═══ PASSAGE SHOWN

Dalai Latma: This is important. Take the table as an example. If one searches for the object designated - the table itself - it can’t be found. If one divides up the parts of the table in terms of directions or divides up its qualities or substances, then one can’t find a whole which is the table.

Indeed, to our minds there is a distinction between whole and parts such that when they appear to us, there seems to be a whole separate from parts - parts separate from whole.

In reality, however, there isn’t. Now, when one searches in this way, one will not find the table. This non - finding, though, does not mean that the table doesn’t exist. We’re using it, right? But if we search for it, we can’t find it.

So there are two types of modes of being of the table. One is the positing of the table by a mind which doesn’t analyse and is just involved in the conventionality. That sort of table is found by that sort of mind. However, if you take the table as the object, if you are not satisfied with just this which you put your hand on but search to discover what it actually is among the parts - whether this is it or that is it - then there isn’t anything that can be found to be it. Why is there this nonfinding of the table? It’s because the table is something that is such that if analytically sought, it can’t be found.

══════
═══ DATA

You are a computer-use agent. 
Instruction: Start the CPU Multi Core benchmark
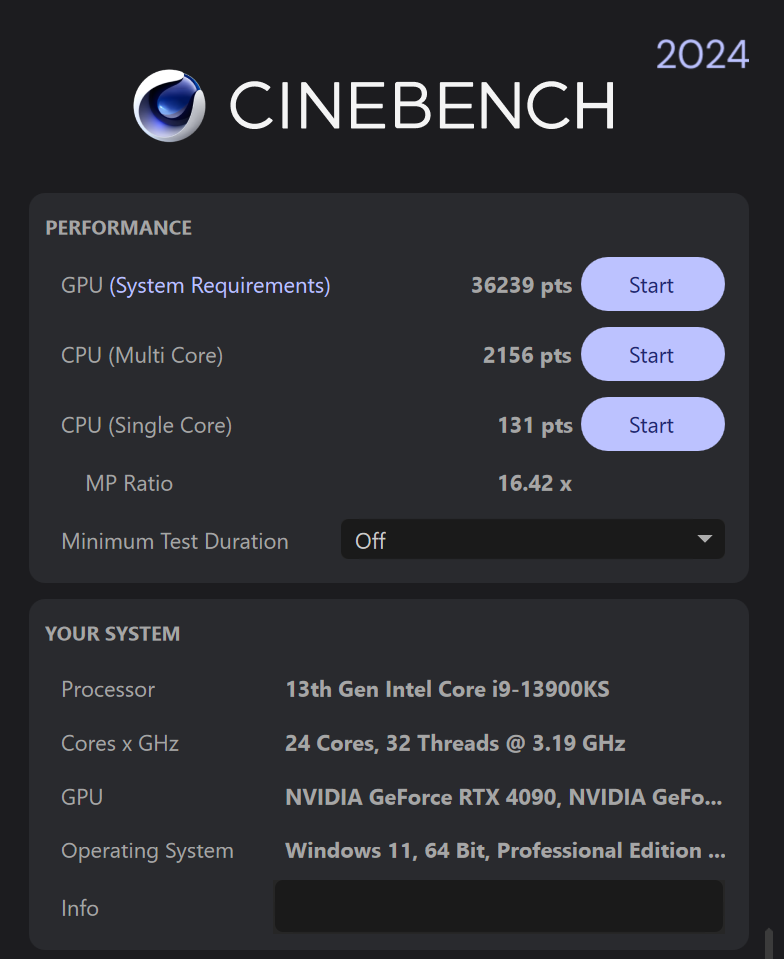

══════

• **REQUESTS**:
a. Rewrite the passage on the table from "Dalai Latma: This" up to and including "is the table.", swapping "table" for "chair".
b. In the passage on the table, why does failing to find the table through searching not mean that the table doesn't exist?
c. Carry the passage on the table further from the point where it ends.
The lines above were taken from a separate source and are unrelated to the passage on the table.

• **EXERCISE ANSWERS**:
a.
Dalai Latma: This is important. Take the chair as an example. If one searches for the object designated - the chair itself - it can’t be found. If one divides up the parts of the chair in terms of directions or divides up its qualities or substances, then one can’t find a whole which is the chair.

b. It does not mean the table is nonexistent because we are using the table. The table cannot be found when searched for, yet it is still in use.

c.
Now what does the mind searching to find the table among its parts discover? It finds just that non-finding of the table. This non-finding itself is a quality of the table; its substratum or base, This non-finding is the final nature of the table. Something more subtle does not exist. Thus, this is the ultimate or final mode of establishment of the table.

Now, this mode of being is sought with respect to the table as the base or substratum. Therefore, this non - finding is the actual mode of being of the table.

Thus, with respect to the one basis, the table, there are two natures: one that is found by a non-analytical mind and one that is found by the analytical mind. With respect to one base, then, there is an object found by a consciousness distinguishing the ultimate and an object found by a consciousness distinguishing the conventional. Thus it is said: “Form is emptiness. Emptiness is form.” Now these two are mutually exclusive. The two truths are one entity but are mutually exclusive.

Mike Austin: How?

Dalai Latma: With respect to a phenomenon, that which is its ultimate truth is not its conventional truth and visa versa.

Mike Austin: So, it’s incorrect to say that they are mutually definitive?

Dalai Latma: The one doesn’t define the other. Still, if you take the ultimate reality or emptiness of the table as the substratum and search to see if it can be found; then it becomes a conventional truth in terms of itself as the substratum. In relation to the table, its emptiness is an ultimate truth, but in relation to its own reality, i.e., the reality of the reality, it’s a conventional truth.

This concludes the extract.